- _Assignment_: Scan the data below and copy each line where "header" occurs.

- _Data in this exercise_:
=== Begin Enclosure ===

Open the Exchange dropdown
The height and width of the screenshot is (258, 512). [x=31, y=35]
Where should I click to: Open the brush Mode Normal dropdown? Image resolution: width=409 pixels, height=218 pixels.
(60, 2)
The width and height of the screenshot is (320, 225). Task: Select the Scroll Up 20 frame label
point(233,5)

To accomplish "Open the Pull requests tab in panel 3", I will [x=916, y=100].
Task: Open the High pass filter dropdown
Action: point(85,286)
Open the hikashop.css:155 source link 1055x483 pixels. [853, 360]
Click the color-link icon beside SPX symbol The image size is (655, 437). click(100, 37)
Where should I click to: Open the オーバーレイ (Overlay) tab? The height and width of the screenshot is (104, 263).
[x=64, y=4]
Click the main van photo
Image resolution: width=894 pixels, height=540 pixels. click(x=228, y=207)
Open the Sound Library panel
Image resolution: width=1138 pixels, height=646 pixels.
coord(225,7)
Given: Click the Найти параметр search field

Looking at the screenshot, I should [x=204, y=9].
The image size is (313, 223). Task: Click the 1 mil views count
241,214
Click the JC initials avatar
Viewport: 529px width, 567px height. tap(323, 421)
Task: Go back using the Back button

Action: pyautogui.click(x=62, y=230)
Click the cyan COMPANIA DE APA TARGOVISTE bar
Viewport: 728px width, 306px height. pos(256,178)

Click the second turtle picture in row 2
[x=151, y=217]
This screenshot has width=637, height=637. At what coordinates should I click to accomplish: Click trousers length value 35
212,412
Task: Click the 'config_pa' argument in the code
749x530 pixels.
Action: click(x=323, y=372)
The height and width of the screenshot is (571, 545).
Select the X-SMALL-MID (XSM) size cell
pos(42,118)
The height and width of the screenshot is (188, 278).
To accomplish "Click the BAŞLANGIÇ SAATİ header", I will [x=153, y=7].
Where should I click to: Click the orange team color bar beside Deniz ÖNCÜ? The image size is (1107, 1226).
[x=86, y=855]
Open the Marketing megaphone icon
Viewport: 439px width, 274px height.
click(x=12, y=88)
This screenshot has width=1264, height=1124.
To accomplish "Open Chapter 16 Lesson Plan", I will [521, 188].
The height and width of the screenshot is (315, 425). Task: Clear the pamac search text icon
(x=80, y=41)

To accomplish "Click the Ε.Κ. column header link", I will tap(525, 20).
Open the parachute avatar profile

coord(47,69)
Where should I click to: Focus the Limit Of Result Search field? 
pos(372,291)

=== End Enclosure ===

- _The answer_:
To accomplish "Click the BAŞLANGIÇ SAATİ header", I will [x=153, y=7].
To accomplish "Click the Ε.Κ. column header link", I will tap(525, 20).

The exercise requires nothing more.